>> Start Data supplied
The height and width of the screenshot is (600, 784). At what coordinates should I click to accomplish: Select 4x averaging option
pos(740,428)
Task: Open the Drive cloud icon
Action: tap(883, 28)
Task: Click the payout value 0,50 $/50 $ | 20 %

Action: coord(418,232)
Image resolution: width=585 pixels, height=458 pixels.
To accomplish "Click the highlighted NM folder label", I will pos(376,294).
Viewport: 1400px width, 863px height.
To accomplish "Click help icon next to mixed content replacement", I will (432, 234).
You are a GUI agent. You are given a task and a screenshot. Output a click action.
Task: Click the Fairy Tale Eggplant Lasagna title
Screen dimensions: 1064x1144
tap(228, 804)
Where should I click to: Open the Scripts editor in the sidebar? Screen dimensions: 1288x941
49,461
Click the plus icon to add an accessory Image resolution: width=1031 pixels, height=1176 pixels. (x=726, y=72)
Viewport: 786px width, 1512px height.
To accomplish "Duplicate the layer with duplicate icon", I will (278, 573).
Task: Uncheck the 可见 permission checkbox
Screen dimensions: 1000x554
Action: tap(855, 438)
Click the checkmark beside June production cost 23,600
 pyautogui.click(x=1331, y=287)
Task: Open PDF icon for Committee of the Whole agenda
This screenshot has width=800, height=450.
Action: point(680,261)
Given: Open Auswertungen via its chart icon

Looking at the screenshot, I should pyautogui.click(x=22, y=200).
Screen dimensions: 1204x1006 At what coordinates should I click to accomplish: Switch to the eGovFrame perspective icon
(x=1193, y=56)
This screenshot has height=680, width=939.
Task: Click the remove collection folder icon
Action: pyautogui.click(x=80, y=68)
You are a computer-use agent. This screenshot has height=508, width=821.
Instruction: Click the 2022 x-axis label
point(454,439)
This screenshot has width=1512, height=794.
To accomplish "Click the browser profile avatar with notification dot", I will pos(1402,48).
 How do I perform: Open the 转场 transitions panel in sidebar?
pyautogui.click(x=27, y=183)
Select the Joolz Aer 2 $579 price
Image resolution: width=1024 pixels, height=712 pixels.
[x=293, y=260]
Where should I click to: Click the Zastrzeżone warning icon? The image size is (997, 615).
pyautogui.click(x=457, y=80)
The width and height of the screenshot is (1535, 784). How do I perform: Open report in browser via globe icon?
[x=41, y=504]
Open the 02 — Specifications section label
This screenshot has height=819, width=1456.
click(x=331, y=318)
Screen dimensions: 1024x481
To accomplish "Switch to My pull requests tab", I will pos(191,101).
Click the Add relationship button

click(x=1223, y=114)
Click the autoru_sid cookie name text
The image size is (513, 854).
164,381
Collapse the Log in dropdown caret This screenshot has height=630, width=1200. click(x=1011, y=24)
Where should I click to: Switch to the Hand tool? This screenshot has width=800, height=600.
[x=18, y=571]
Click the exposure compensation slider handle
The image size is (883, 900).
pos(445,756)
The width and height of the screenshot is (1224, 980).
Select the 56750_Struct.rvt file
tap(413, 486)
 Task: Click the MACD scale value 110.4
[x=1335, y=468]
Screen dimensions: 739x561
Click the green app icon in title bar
>> End Data supplied
§ Description of the task: Arrange the part of the records that opens with the line containing "Click the checkmark" and closes with the line containing "Looking at the" as a Markdown table with the columns Row and Line, numbering each line and leaving out blank lines.

§ Answer:
| Row | Line |
|---|---|
| 1 | Click the checkmark beside June production cost 23,600 |
| 2 |  pyautogui.click(x=1331, y=287) |
| 3 | Task: Open PDF icon for Committee of the Whole agenda |
| 4 | This screenshot has width=800, height=450. |
| 5 | Action: point(680,261) |
| 6 | Given: Open Auswertungen via its chart icon |
| 7 | Looking at the screenshot, I should pyautogui.click(x=22, y=200). |